Seeking Enemies

The editors of Bloomberg, in reaction to President Obama’s bomb strikes against ISIS, the “Islamic State”, in Iraq, write that he’s doing the right thing for the wrong reasons:

President Barack Obama’s decision to launch airstrikes against Islamic State in Iraq was correct — though not for the reasons he gave. This jihadi movement is a major threat to the U.S. and its interests in the Middle East. That’s what justifies use of force against it.

Announcing the action, Obama stressed his determination to keep the U.S. out of a new war, and said the airstrikes were an exception to his policy of non-involvement. He said the threat of genocide against the Yazidi people and the risk to U.S. personnel stationed in the Kurdish capital Erbil had forced his hand.
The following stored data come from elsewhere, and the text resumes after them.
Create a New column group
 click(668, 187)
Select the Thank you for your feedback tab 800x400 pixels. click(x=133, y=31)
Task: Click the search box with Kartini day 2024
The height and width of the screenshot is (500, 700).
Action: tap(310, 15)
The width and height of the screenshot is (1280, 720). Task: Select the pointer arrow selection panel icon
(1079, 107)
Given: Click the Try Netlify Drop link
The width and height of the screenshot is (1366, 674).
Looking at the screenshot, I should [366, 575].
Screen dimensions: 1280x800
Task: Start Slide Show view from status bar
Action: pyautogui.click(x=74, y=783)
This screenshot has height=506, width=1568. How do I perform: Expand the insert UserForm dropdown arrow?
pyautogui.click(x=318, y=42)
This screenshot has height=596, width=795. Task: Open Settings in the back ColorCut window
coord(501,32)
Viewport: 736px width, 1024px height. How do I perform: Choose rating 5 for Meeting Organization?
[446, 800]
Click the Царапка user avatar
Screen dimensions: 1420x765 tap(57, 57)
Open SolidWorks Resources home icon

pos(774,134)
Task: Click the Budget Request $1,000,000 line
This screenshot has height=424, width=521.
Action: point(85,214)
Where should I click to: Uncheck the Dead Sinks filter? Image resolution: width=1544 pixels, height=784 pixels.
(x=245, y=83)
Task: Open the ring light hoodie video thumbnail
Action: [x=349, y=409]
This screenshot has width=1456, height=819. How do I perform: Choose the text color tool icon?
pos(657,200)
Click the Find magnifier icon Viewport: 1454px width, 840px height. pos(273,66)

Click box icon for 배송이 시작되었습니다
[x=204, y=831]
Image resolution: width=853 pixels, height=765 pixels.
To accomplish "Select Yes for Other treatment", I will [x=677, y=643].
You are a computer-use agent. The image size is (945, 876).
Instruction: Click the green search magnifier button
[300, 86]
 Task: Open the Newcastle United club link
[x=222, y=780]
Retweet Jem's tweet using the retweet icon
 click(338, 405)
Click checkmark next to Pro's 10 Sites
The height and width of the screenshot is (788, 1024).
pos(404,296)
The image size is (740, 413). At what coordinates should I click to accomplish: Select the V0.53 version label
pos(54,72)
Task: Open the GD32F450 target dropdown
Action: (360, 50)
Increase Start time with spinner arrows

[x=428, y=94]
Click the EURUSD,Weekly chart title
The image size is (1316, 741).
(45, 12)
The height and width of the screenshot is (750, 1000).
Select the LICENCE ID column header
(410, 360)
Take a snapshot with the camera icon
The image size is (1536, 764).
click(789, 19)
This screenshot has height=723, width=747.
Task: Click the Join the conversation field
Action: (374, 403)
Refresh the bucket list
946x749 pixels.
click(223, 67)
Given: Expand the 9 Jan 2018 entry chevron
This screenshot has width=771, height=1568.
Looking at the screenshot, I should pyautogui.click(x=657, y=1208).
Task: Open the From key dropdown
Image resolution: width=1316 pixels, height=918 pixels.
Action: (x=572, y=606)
Those were reasons to act but not the main reason. Caution in the use of force is always wise, and Obama is certainly right that Americans don’t want to fight another war in the Middle East — but let there be no illusions about the larger danger posed by Islamic State.

If we are to wage war against all enemies, it might be prudent to make a prioritized list.

Rather than the right thing being done for the wrong reasons I think that bomb strikes against the Islamic State are the wrong thing for the right reasons. Wanting to save Iraqi Christians, Yezidi, and, indeed, all Iraqis from the tender mercies of the Islamic State is benign. Taking actions that won’t protect them, might kill them, and isn’t supplemented by anything other than the hope that the government of Iraq will get its act together is, well, less benign.

Napoleon once said if you start to take Vienna, take Vienna. If you set out to save Iraqis fleeing the Islamic State, do it. Don’t impose limits, restrictions, and caveats that will prevent you from achieving that objective. I don’t think that Americans support the measures that would be necessary to accomplish the objective. We shouldn’t pretend that they do.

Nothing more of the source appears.